» **EXERCISE DIRECTIONS**
Print out the entries from the line containing "Task: Select the Transgender flag shirt value" through the last line, exactly, and print nothing else. Pictures are not copied.

(Collected data)

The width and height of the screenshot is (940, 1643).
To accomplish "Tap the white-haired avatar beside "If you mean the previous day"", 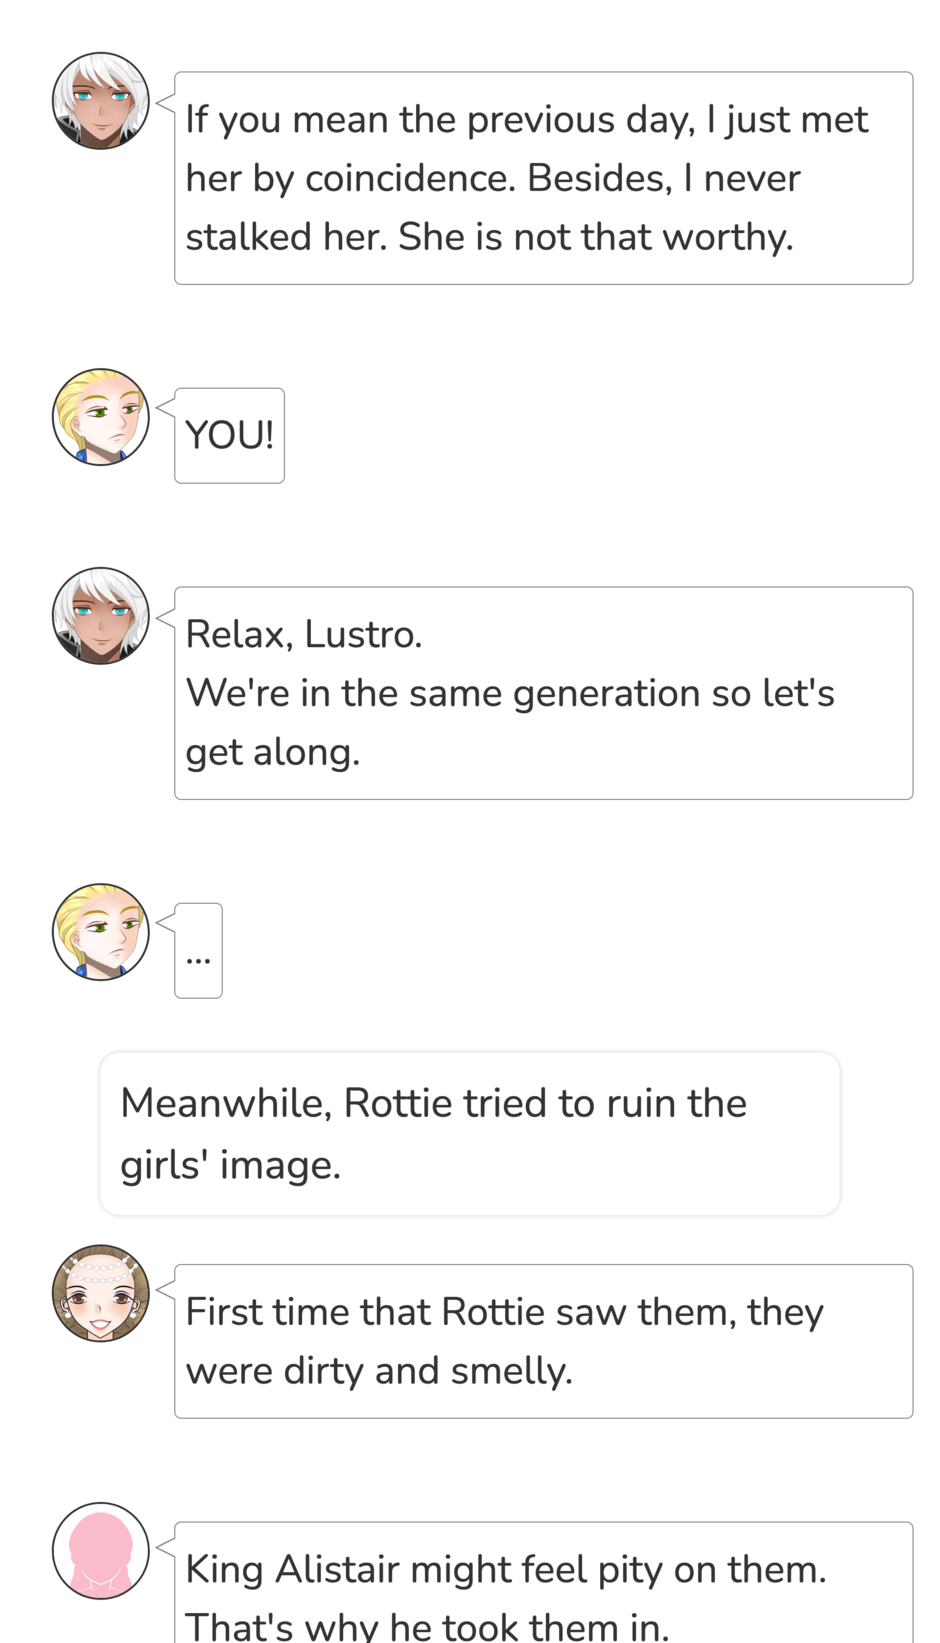I will [100, 101].
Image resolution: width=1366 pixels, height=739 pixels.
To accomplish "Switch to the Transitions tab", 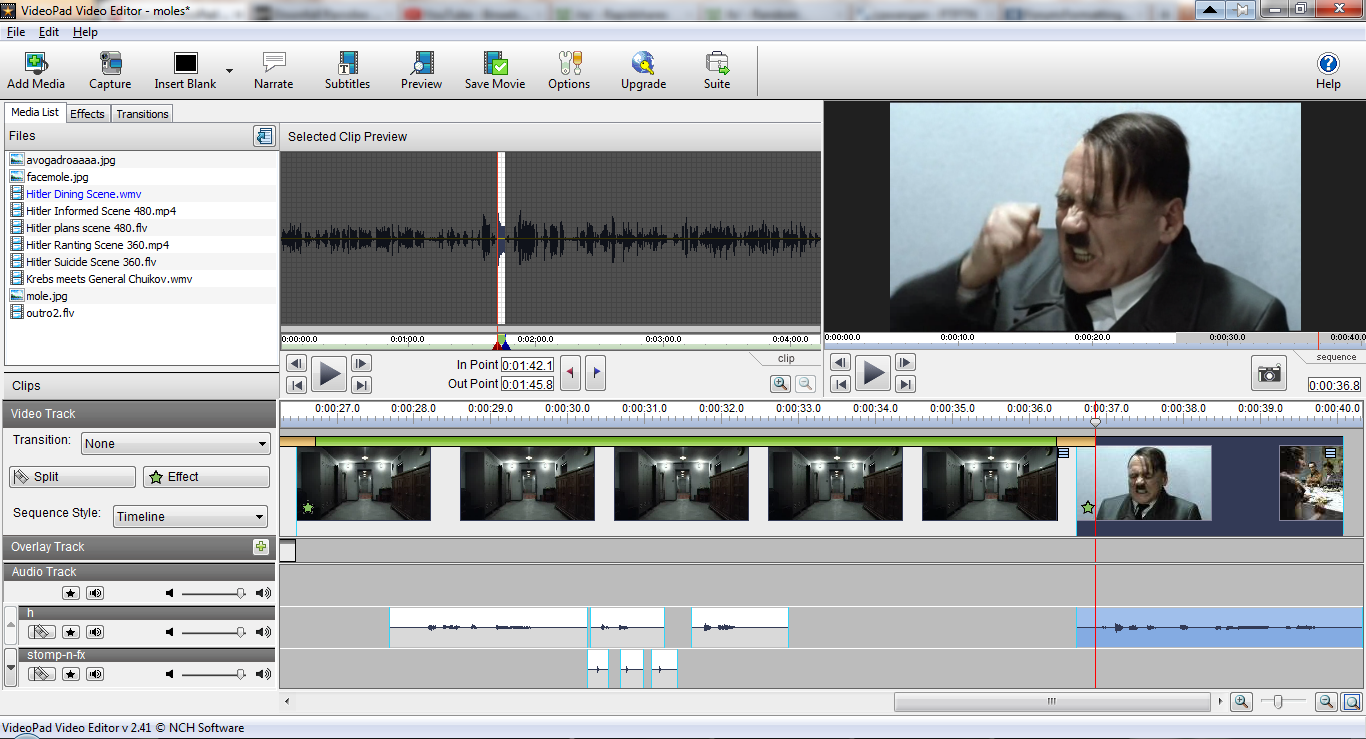I will [142, 114].
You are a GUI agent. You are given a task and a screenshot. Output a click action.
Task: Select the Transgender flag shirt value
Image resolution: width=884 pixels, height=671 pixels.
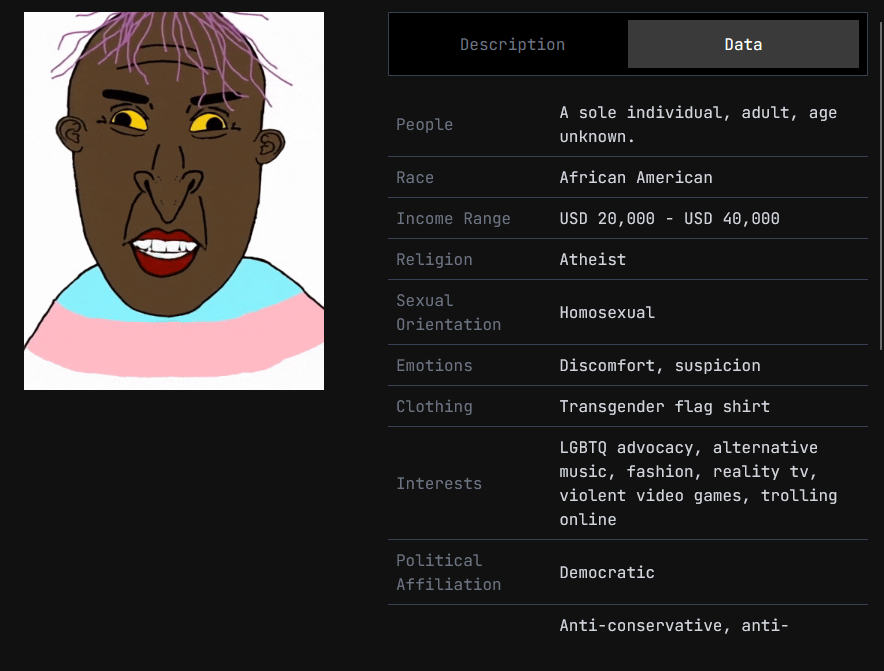tap(665, 407)
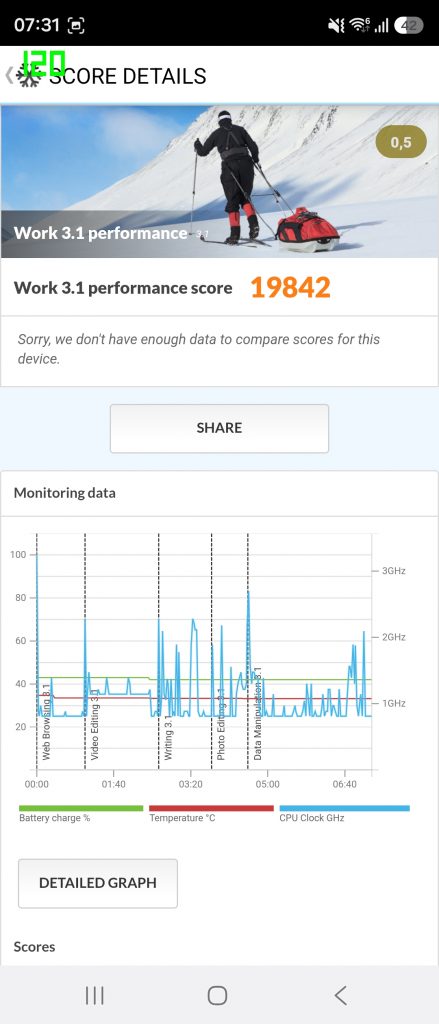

» **TASK SOLUTION**
Task: Select the Transgender flag shirt value
Image resolution: width=884 pixels, height=671 pixels.
tap(665, 407)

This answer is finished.